Russo has created a hybrid work that blurs the line between documentary immediacy and high drama. The distinction between creator and subject is dismantled in favour of a form that pursues an enduring spirit that is capable of transcending material analysis, interrogating where the political resides by imbuing every plane of existence with a radical charge. Russo is similar to Apichatpong Weerasethakul in understanding that the contemporary is grafted onto the ancient, and the results are something akin to the social realism of Pier Paolo Pasolini’s early films being bathed in the febrile metaphysical sensibility of Alejandro Jodorowsky.

The Great Movement

In The Great Movement, city and body become analogous, they are equally zones of contention; as political unrest unfolds in the background, Elder is engaged in a battle to establish the core of contemporary life – neoliberal kitsch, religious fanaticism and indigenous identity all vie for mastery of a compromised body. Pablo Paniagua’s 16mm photography casts La Paz in an eerie light; slow zooms offer portals into previously overlooked quarters; the capital is reimagined as a feverish realm in which symbols clash and overlap. The effect is a vivid, vociferous collage: street scenes are stitched together to forge a new way of seeing. Russo’s narrative unfolds according to its own logic, rejecting traditional story modes with a series of off-kilter dispatches from a country where natural riches and the depths of degradation coexist.
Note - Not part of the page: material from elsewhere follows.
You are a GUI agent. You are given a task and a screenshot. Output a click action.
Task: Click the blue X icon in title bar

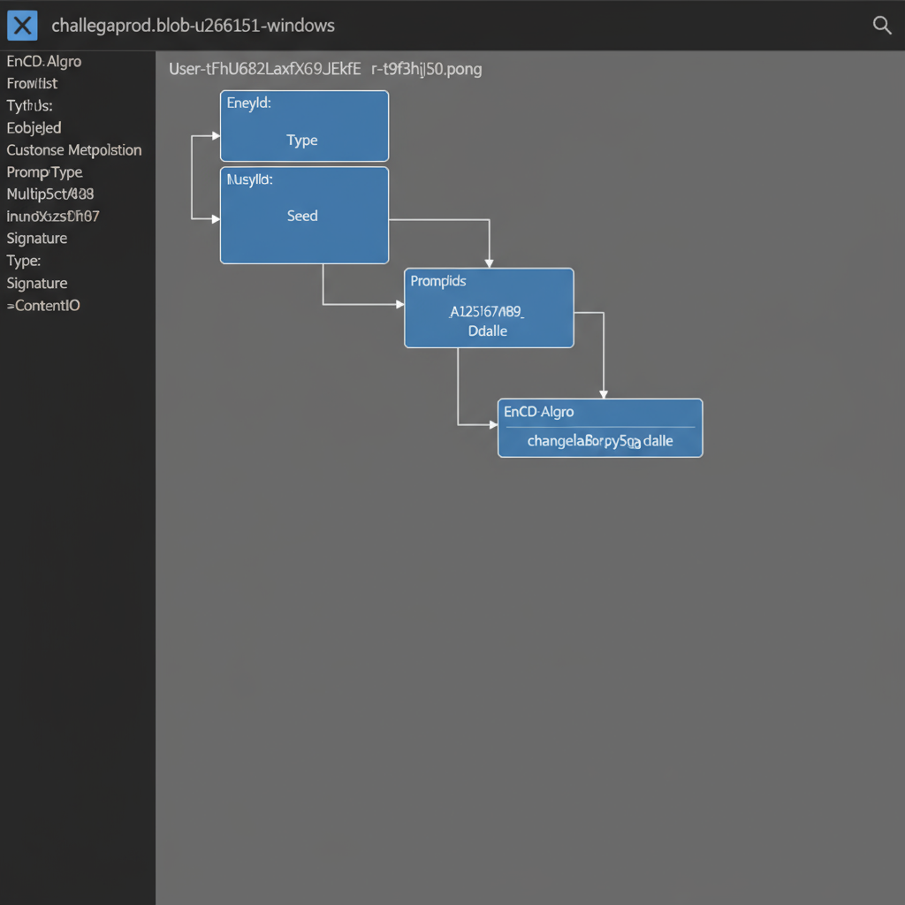click(22, 26)
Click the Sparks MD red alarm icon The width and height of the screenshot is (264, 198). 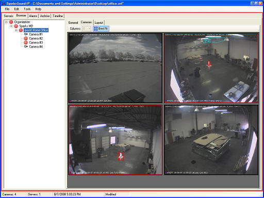(16, 26)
The sickness comes to stand for everything that has been extracted from dispossessed workers like Elder; while its purging represents dignity, solidarity, and a fresh belief in the efficacy of folk remedies. In Uchasara’s otherworldly turn, Max becomes a symbol of national decay and renewal. The surface grit and intimacy of The Great Movement are used to lure the viewer into a beguiling example of modern folklore, taking us on an intrepid, mesmerising journey.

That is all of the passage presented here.